Изменить стиль страницы

Ему привиделась мучительная несуразица, неуловимая словами. (— Критика весьма упрекала Фирсова за гюгизм главы, в которой он рассказывал про посещение Митькой Дома союзов, где стоял гроб с Лениным. А, между тем, Митька именно шатался и стонал, проходя мимо гроба вождя.
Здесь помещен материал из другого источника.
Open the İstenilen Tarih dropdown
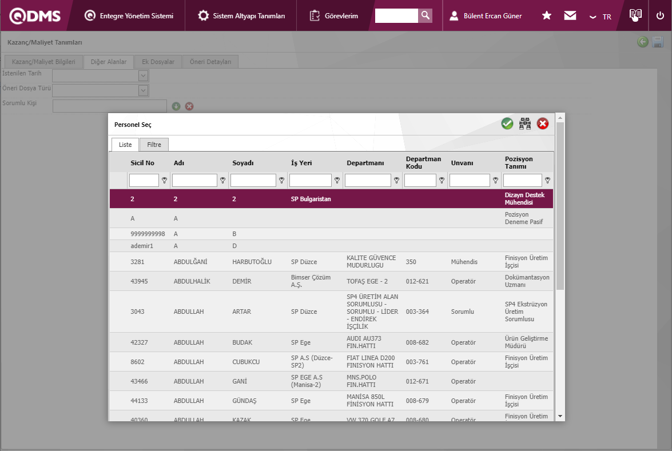This screenshot has height=451, width=672. pyautogui.click(x=143, y=75)
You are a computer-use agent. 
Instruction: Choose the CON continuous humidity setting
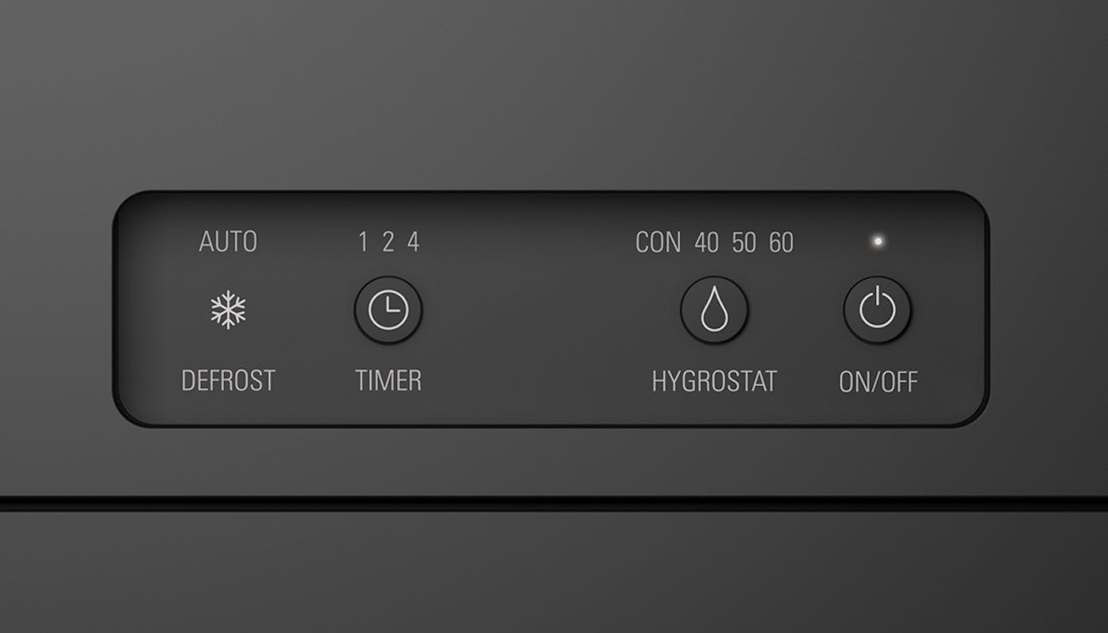click(x=658, y=243)
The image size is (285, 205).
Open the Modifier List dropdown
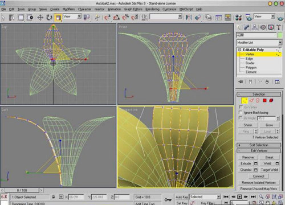coord(259,43)
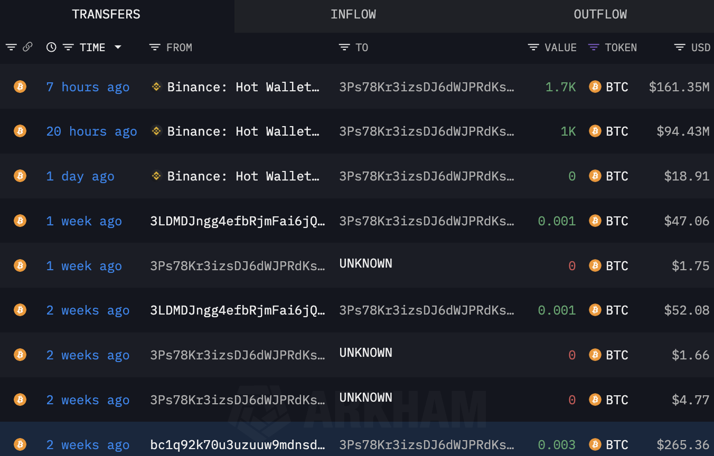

Глава заключалась тем, что один из спутников Митьки строго сказал ему на ухо: «Здесь стонать воспрещено, гражданин!..» — И правда: в продолжение всего своего паденья Митька полон был надежды говорить с Лениным, сойдясь вплотную, человек с человеком, единственным, — которому доверялся весь.) В обширной полутемной комнате Митька ждал его. Его еще не было, но было уже предчувствие его. Потом наступал странный прорыв… и будто Митька бежит к двери, раскрывает ее и видит знакомую фигуру психиатра: в глазах у того великий холод и ум, повторенные тысячекратно невероятием сна. И вдруг психиатр кричит звонко и противно: — Он мне в пиво плюнул!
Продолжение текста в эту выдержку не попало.